Task to carry out >> In this exercise, copy exactly the lines from the one that contains "768x424 pixels." through the end of the entries below; pictures are not copied.

Entries shown >>
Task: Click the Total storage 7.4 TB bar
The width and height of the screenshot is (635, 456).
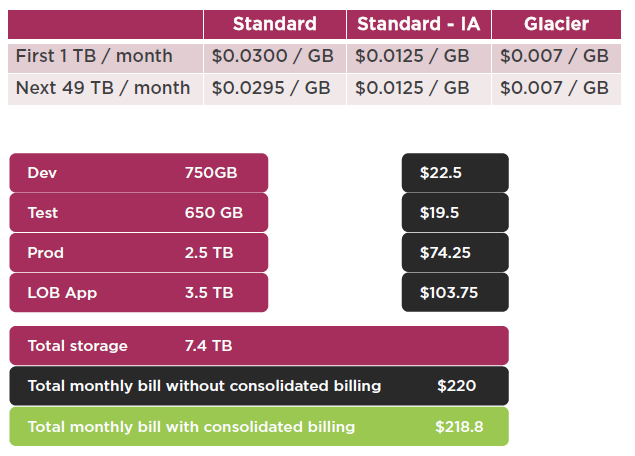Action: click(x=259, y=346)
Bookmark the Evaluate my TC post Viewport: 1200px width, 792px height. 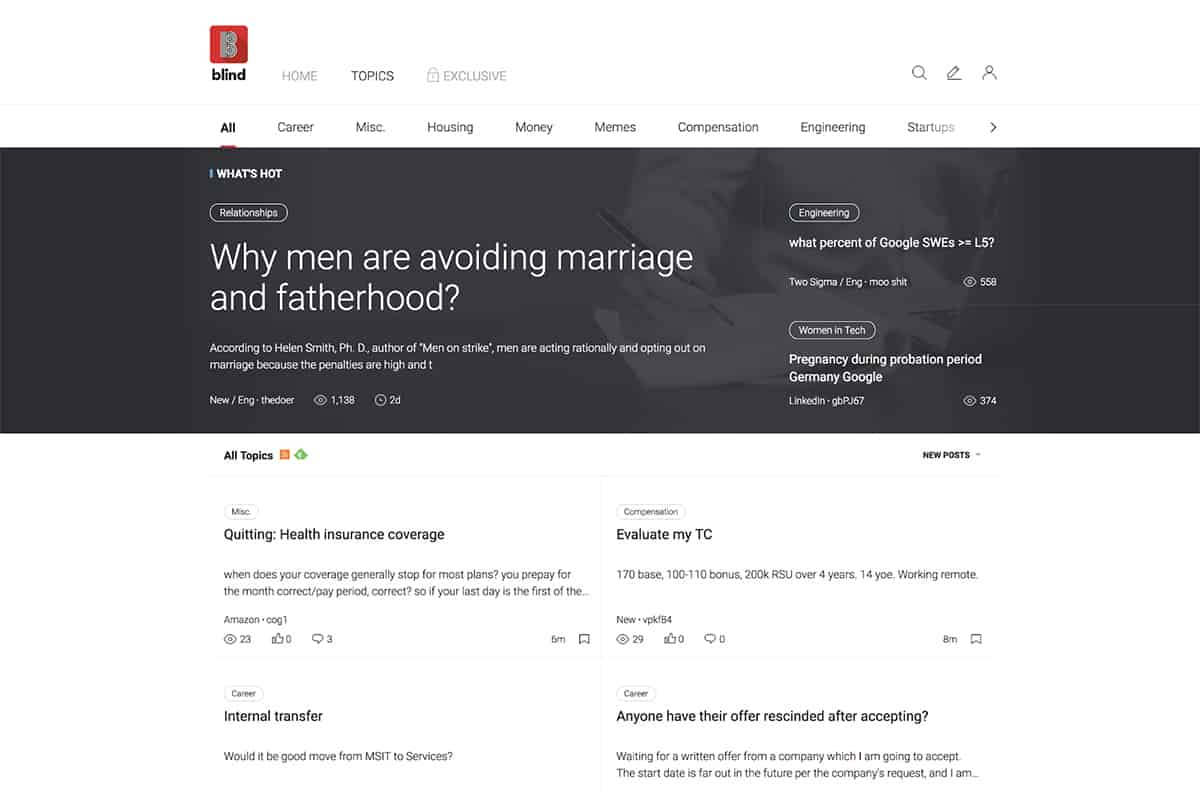976,639
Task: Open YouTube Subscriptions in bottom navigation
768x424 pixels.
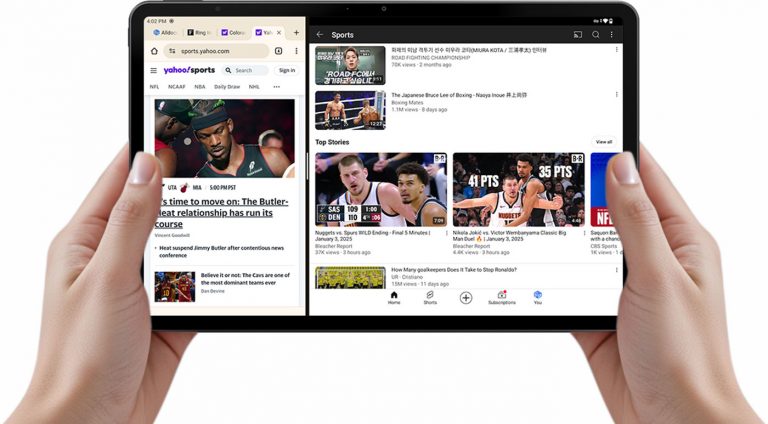Action: click(502, 297)
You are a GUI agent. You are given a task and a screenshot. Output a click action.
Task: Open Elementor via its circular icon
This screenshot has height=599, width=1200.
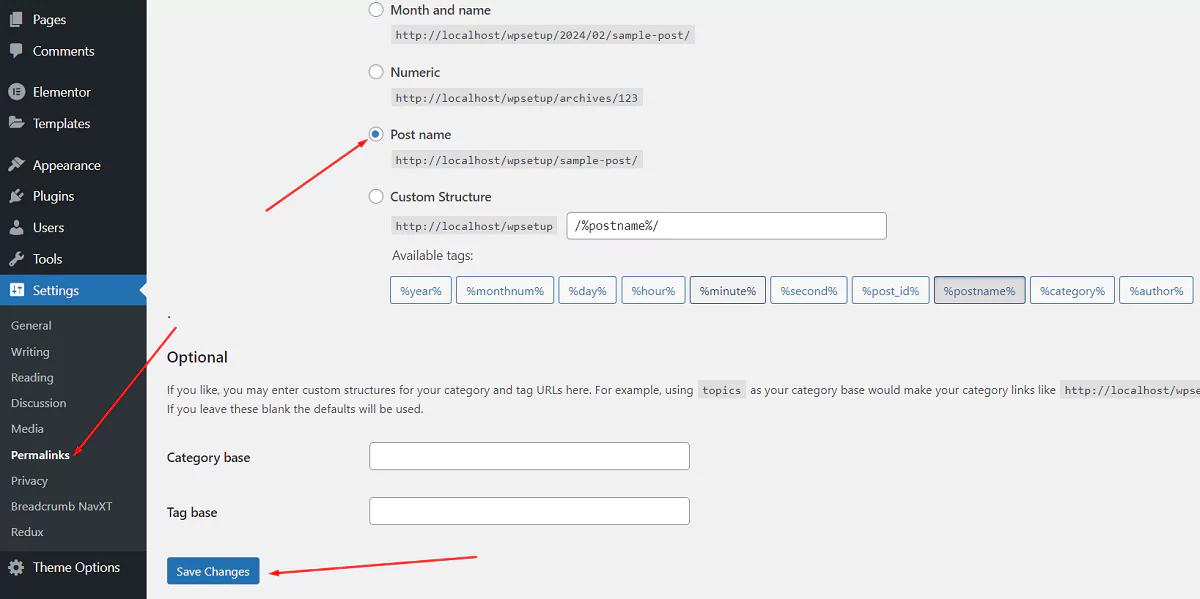(x=16, y=92)
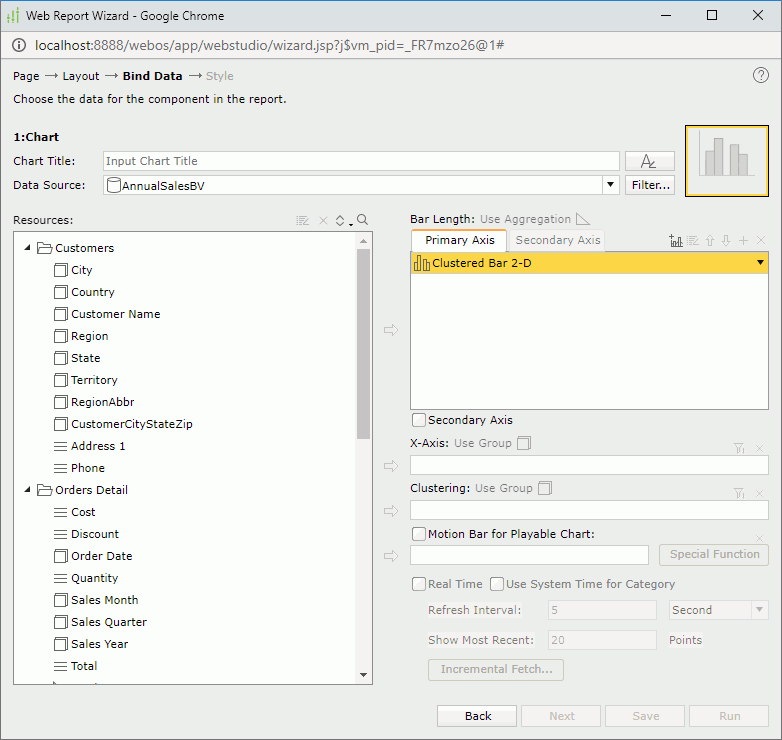This screenshot has width=782, height=740.
Task: Check Motion Bar for Playable Chart
Action: point(419,534)
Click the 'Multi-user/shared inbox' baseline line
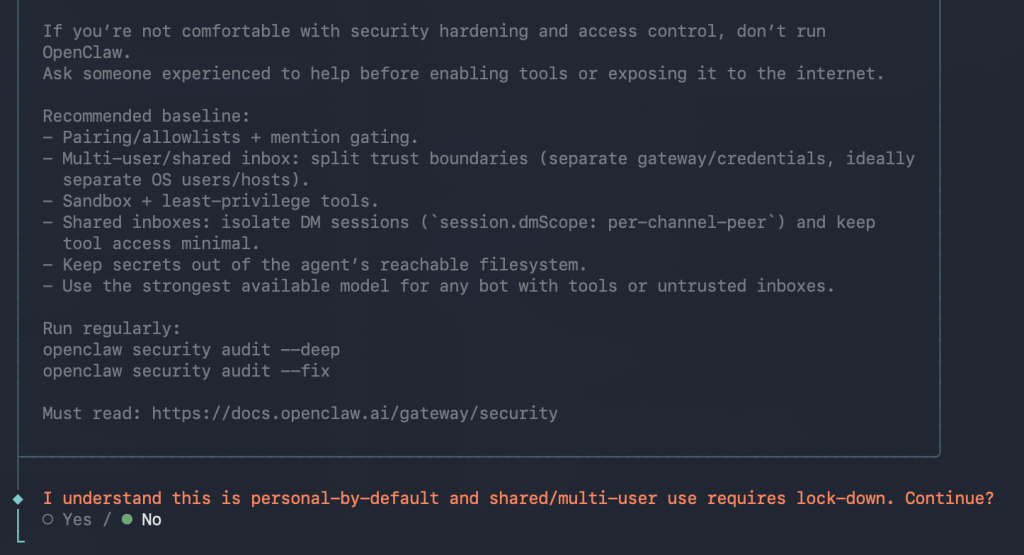The height and width of the screenshot is (555, 1024). [478, 159]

Response to the exercise >>
768x424 pixels.
Action: click(502, 297)
You are a GUI agent. You are given a task and a screenshot. Output a click action.
Task: Open Elementor via its circular icon
This screenshot has height=599, width=1200.
(x=16, y=92)
This screenshot has width=782, height=740.
Task: Check Motion Bar for Playable Chart
Action: point(419,534)
Click the 'Multi-user/shared inbox' baseline line
The height and width of the screenshot is (555, 1024). [478, 159]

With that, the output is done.